---------- DATA RECORDS ----------

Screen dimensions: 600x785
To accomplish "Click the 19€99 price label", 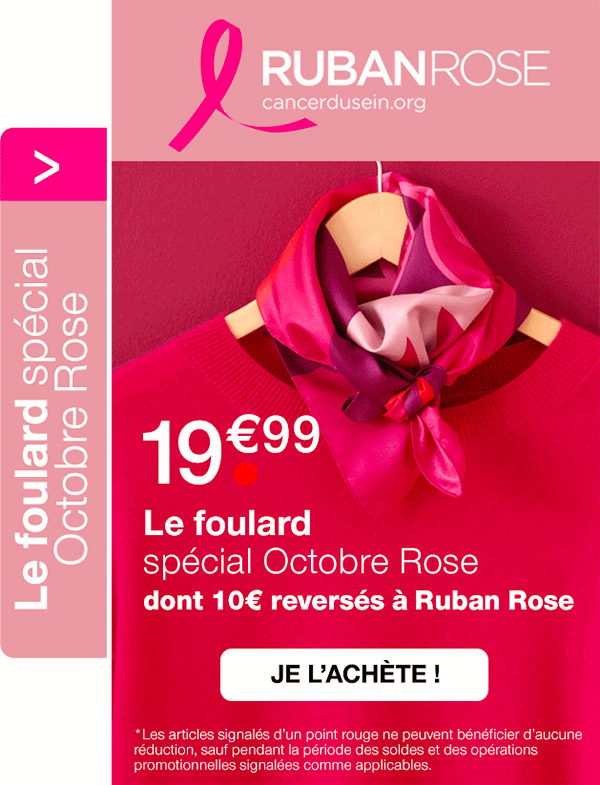I will pyautogui.click(x=231, y=452).
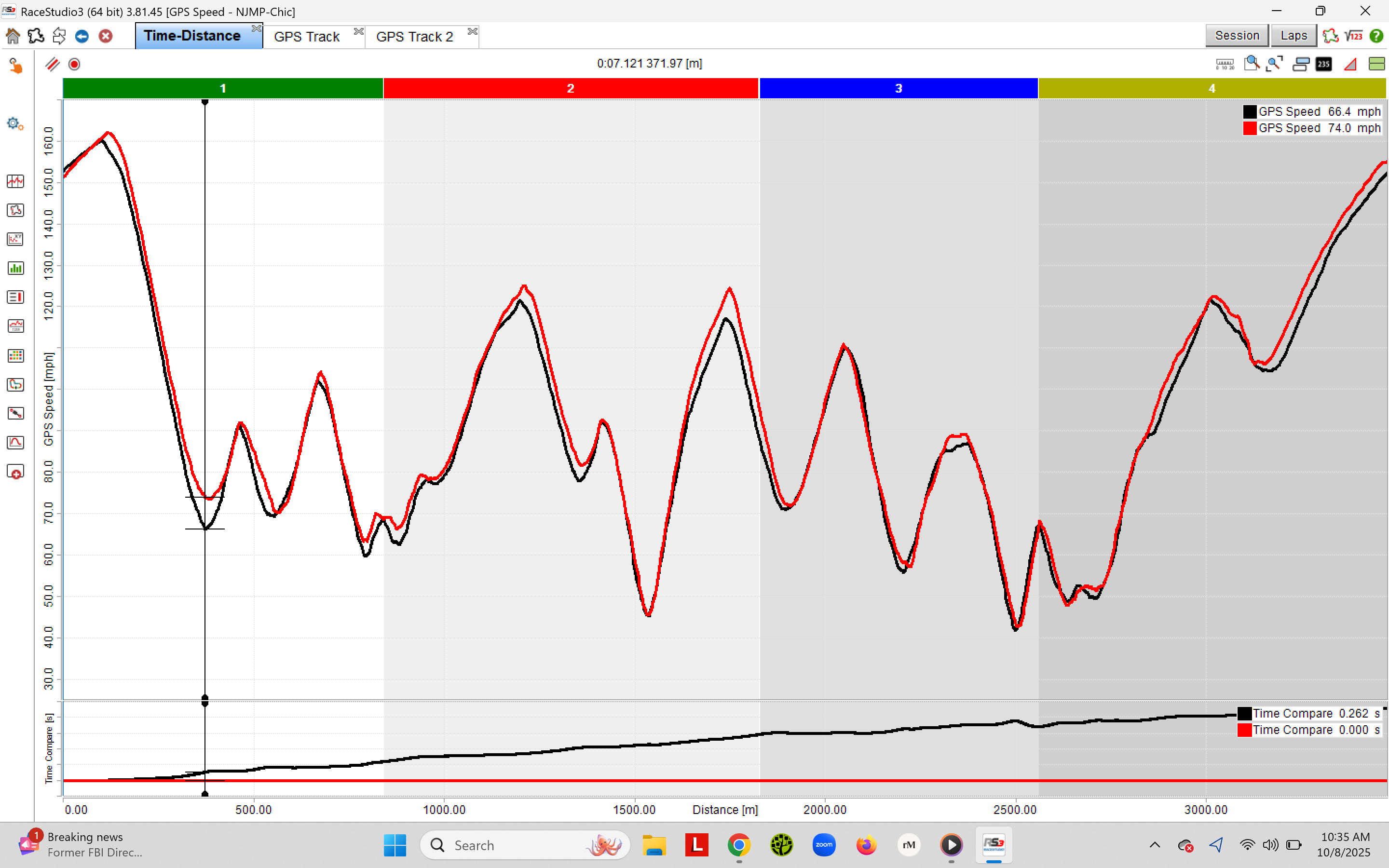Toggle the 235 digital values display icon
This screenshot has height=868, width=1389.
pos(1323,64)
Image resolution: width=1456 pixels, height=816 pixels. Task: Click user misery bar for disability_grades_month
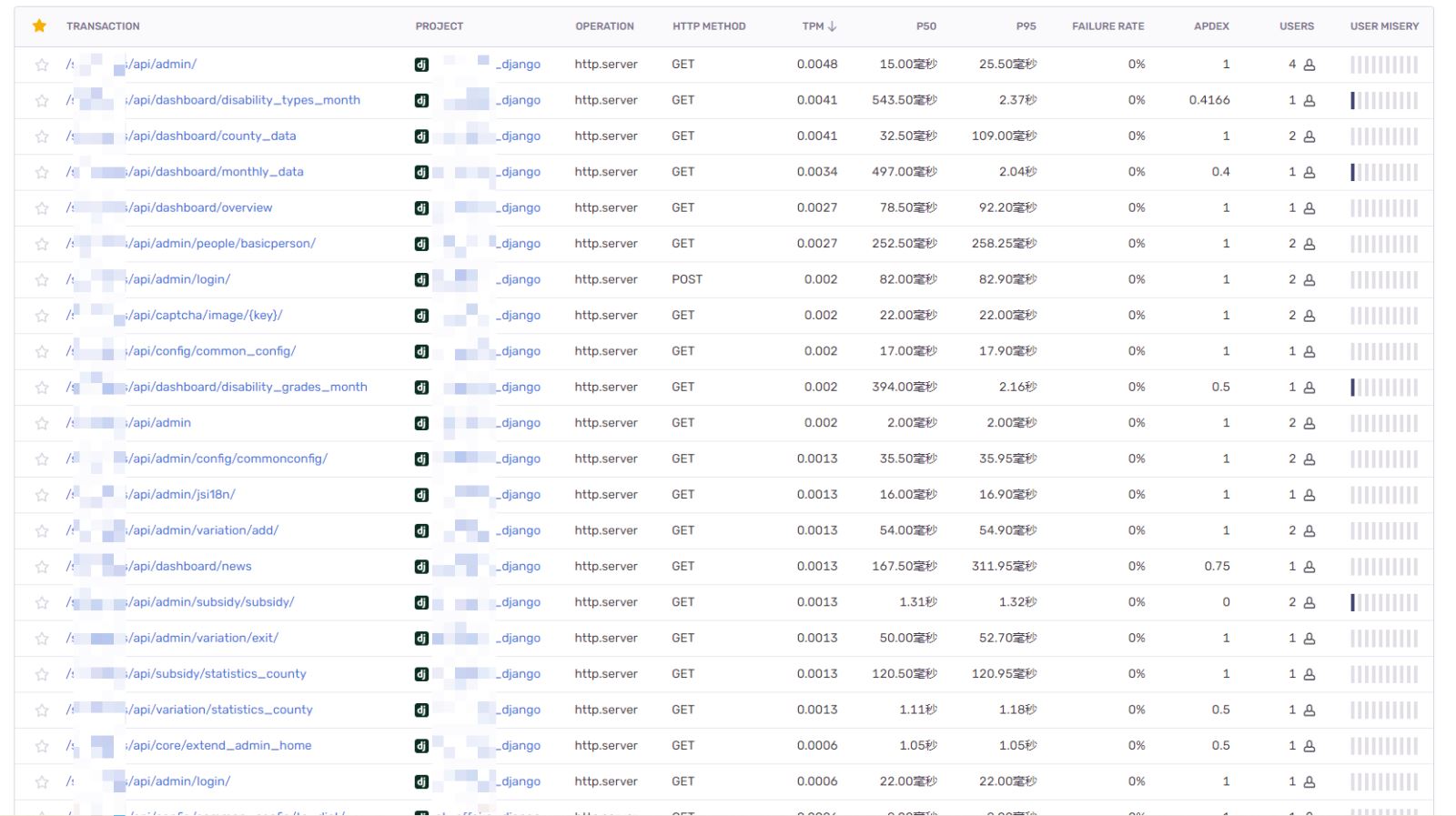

----------

■ EXERCISE PROMPT
Gather every line of the rows above that contains the string "width" and copy each of those lines in full.

■ ANSWER FOR THE TASK
This screenshot has height=868, width=1389.
Image resolution: width=1456 pixels, height=816 pixels. Task: Click user misery bar for disability_grades_month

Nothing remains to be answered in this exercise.